### Exercise directions:
Word for word, please copy the line containing "The height and" and all lines after it in the entries below, and only those, leaving every picture out.

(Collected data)
=-=-=-=-=

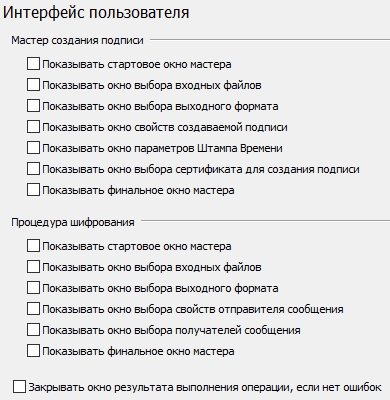Tick input files window checkbox in signature wizard

(x=33, y=85)
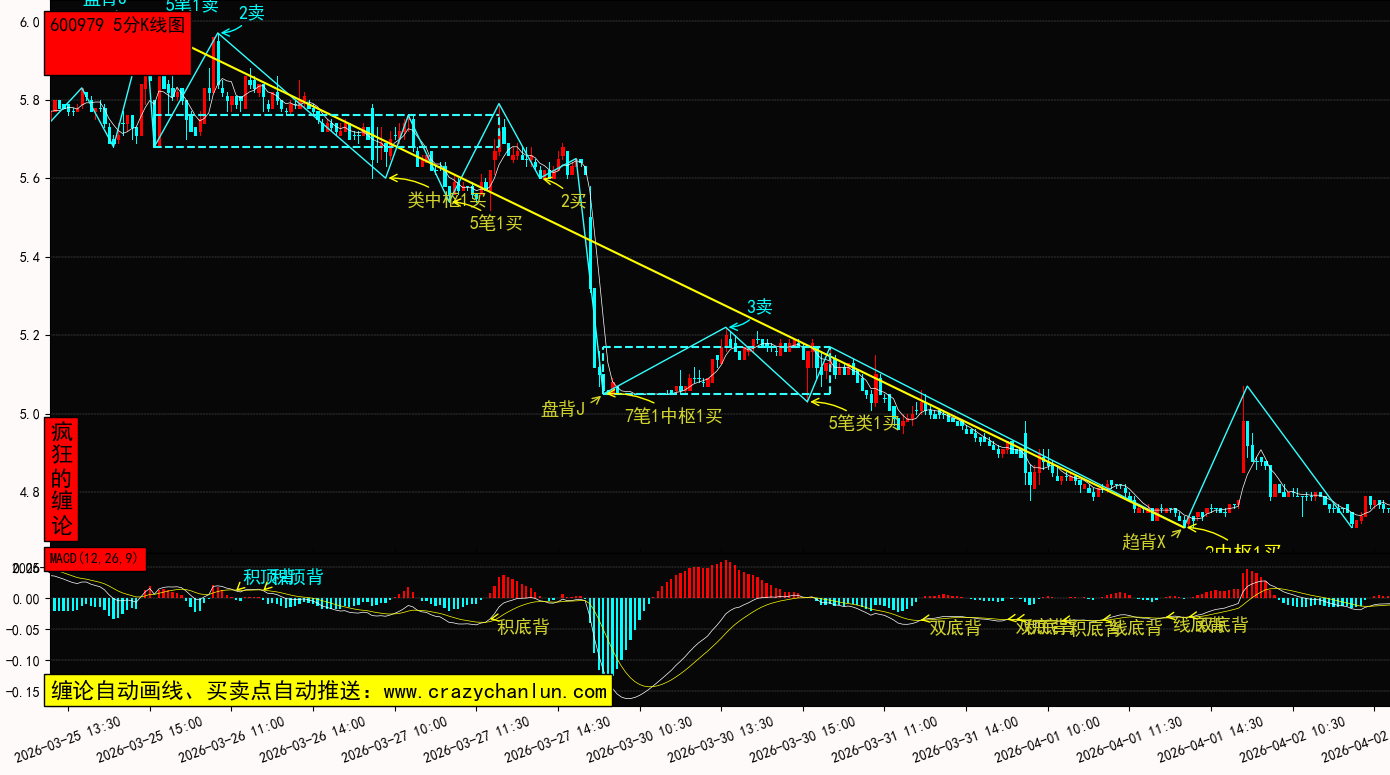Screen dimensions: 1390x775
Task: Click the 疯狂的缠论 red watermark label
Action: click(62, 479)
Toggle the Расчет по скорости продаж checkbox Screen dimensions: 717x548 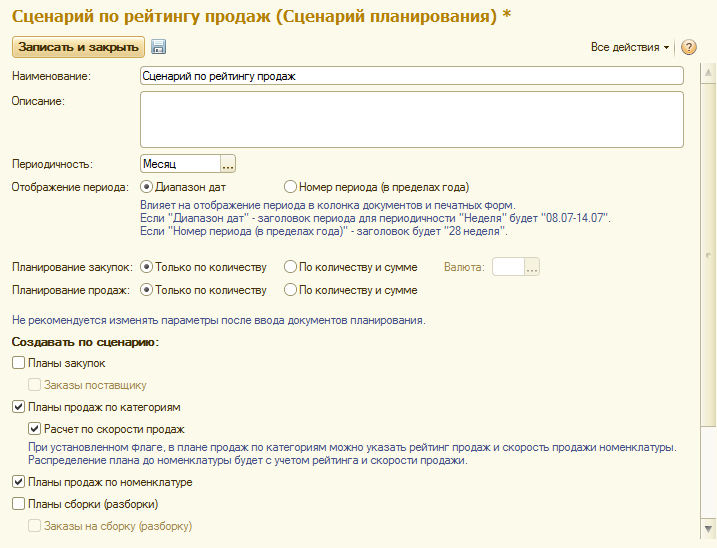[x=36, y=429]
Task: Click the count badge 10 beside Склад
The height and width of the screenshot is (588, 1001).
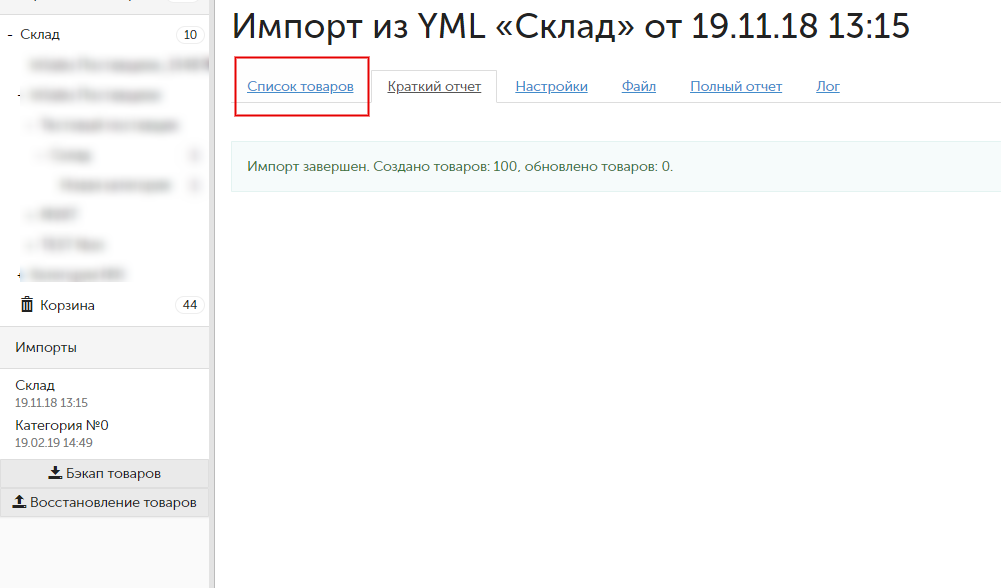Action: [189, 35]
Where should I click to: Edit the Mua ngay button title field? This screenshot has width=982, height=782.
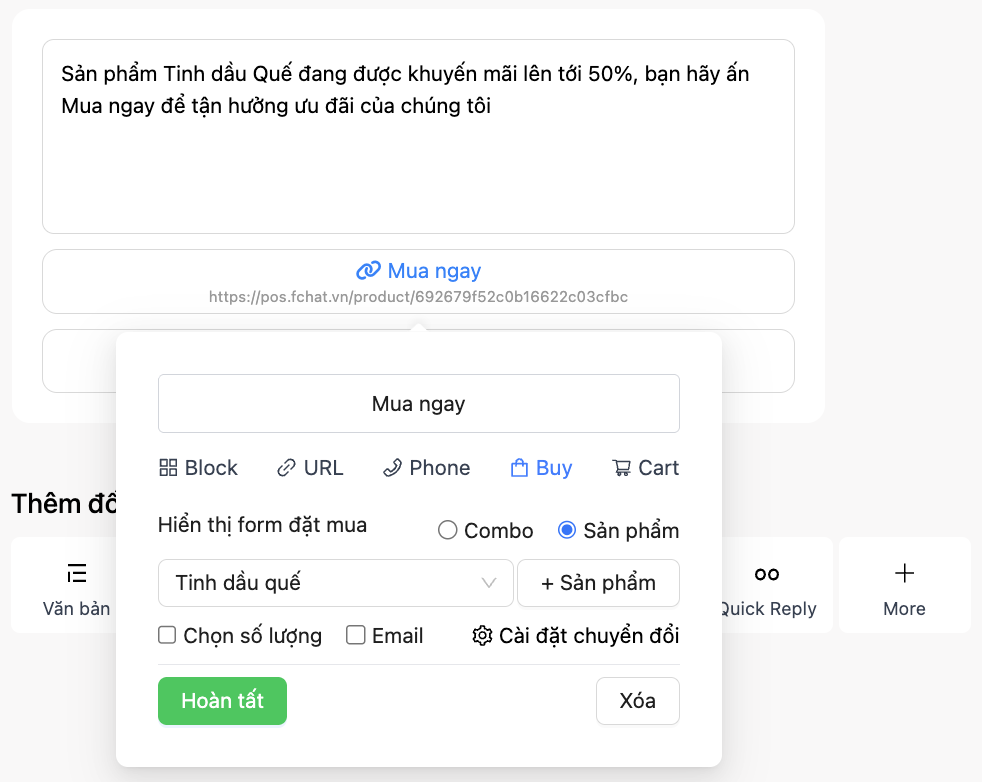point(418,404)
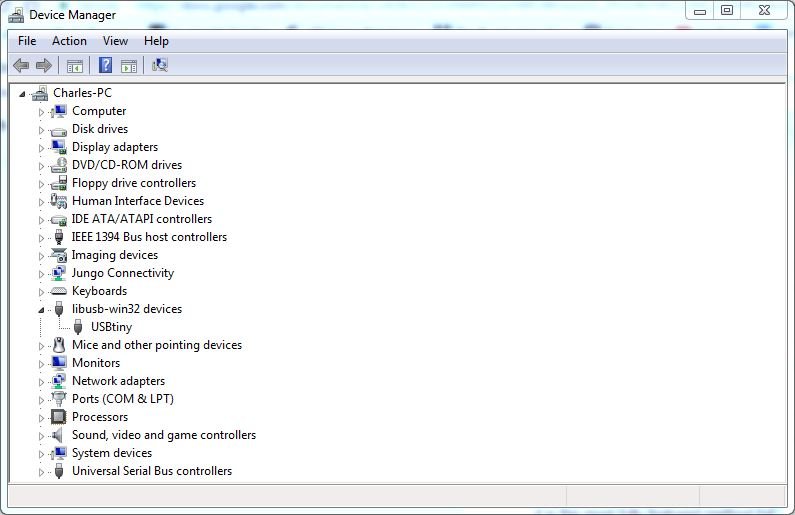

=-=-=-=-=

### Answer to this problem:
The height and width of the screenshot is (588, 1001).
Action: [189, 35]
Where should I click to: Edit the Mua ngay button title field? This screenshot has width=982, height=782.
point(418,404)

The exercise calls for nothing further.